Protein/Ice Interaction: High-Resolution Synchrotron X-ray Diffraction Differentiates Pharmaceutical Proteins from Lysozyme

Abstract

Protein/ice interactions are investigated by a novel method based on measuring the characteristic features of X-ray diffraction (XRD) patterns of hexagonal ice (Ih). Aqueous solutions of four proteins and other solutes are studied using high-resolution synchrotron XRD. Two pharmaceutical proteins, recombinant human albumin and monoclonal antibody (both at 100 mg/mL), have a pronounced effect on the properties of ice crystals, reducing the size of the Ih crystalline domains and increasing the microstrain. Lysozyme (100 mg/mL) and an antifreeze protein (1 mg/mL) have much weaker impact on Ih. Neither of the proteins studied exhibit preferred interactions with specific crystalline faces of Ih. It is proposed that the pharmaceutical proteins interact with ice crystals indirectly by accumulating in the quasi-liquid layer next to ice crystallization front, rather than directly, via a sorption on ice crystals. This is the first report, to the best of our knowledge, of major difference in the protein/ice interaction between non-antifreeze proteins. Another important finding is a detection of a second (minor) population of ice crystals, which is tentatively identified as a high-pressure form of ice, possibly IceIII or IceIX. This finding highlights a potential role of mechanical stresses in freeze-induced destabilization of proteins.

Figure 1.

Examples of XRD patterns at 100 K for solutions containing iAFP (b) and other proteins and low molecular weight solutes (a).
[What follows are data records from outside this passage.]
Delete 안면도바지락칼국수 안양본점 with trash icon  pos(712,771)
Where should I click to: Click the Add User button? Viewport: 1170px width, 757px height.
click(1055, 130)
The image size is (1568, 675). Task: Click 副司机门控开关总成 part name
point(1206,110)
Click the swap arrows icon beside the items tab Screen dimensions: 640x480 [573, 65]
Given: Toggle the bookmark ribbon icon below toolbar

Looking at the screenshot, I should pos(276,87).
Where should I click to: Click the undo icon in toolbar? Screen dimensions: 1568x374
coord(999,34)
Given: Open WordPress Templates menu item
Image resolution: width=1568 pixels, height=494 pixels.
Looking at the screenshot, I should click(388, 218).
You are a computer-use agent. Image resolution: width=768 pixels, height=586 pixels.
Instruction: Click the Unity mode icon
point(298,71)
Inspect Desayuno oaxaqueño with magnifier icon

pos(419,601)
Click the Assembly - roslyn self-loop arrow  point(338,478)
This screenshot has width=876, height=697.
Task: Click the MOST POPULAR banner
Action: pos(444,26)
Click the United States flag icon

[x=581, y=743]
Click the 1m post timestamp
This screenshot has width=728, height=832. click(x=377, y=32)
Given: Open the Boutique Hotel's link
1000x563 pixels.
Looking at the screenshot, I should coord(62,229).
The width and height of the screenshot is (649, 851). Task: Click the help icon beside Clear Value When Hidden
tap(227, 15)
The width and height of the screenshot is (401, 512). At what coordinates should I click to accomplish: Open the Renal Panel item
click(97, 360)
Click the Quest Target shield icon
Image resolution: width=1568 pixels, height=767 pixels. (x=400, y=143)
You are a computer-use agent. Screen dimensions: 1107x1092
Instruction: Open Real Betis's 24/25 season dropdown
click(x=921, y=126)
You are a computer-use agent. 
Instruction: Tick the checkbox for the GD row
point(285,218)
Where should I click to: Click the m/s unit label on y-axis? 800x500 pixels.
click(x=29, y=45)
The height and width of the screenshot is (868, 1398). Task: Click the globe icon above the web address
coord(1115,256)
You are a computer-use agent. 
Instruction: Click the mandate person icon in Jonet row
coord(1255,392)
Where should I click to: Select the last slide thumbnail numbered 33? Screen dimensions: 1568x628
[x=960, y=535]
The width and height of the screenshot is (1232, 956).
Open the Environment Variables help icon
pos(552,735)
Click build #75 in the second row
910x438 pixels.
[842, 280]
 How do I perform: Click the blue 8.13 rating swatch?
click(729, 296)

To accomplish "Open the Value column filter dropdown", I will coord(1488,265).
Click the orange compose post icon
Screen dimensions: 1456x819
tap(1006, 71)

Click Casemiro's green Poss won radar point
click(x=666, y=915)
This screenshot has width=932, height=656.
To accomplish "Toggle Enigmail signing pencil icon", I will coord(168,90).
The intensities are normalized to the most intense peak. See Table 1 for the composition of the samples, and Materials and Methods for the description of 1^st and 2^nd experiments.

Figure 2.

Full width at half maximum (FWHM) of Ih peaks as a function of the diffraction angle. Results from the 1^st and 2^nd experiments are presented in panels (a) and (b), respectively.

Figure 3.

Enlarged portions of representative X-ray diffraction patterns. (a) Top to bottom: 5% sucrose, 10% sucrose, mAb, rHA, lysozyme, mAb+sucrose+ PS80; (b) Top to bottom: iAFP 0.5 mg/ml; iAFP 1 mg/ml in water; iAFP in histidine; ice experimental. The arrows point to broad peaks which are observed in all patterns.

Figure 4.

Schematic presentation of freezing behavior of solutions of proteins. The red circles represent protein molecules. iAFP (a), which can directly interact with ice by sorption on growing ice crystals, is distinguished from non-AFP proteins, which are either partitioning predominantly in the QLL (mAb and rHA, (c)) or in the freeze-concentrated solution, FCS (lysozyme, (b)). The FCS can be either liquid, if the sample temperature is above the corresponding glass transition temperature, Tg, or solid. See Table S1 (Supporting Information) for the Tg values. The QLL has been reported to be present in a wide temperature range from the equilibrium ice melting point down to 200 K.

Figure 5.

An example of experimental X-ray diffraction patterns of a frozen iAFP solution (0.5 mg/ml) overlaid with theoretical patterns of IceIII (a) and IceIX (b). Red arrows show broad peaks without matching Ih peaks.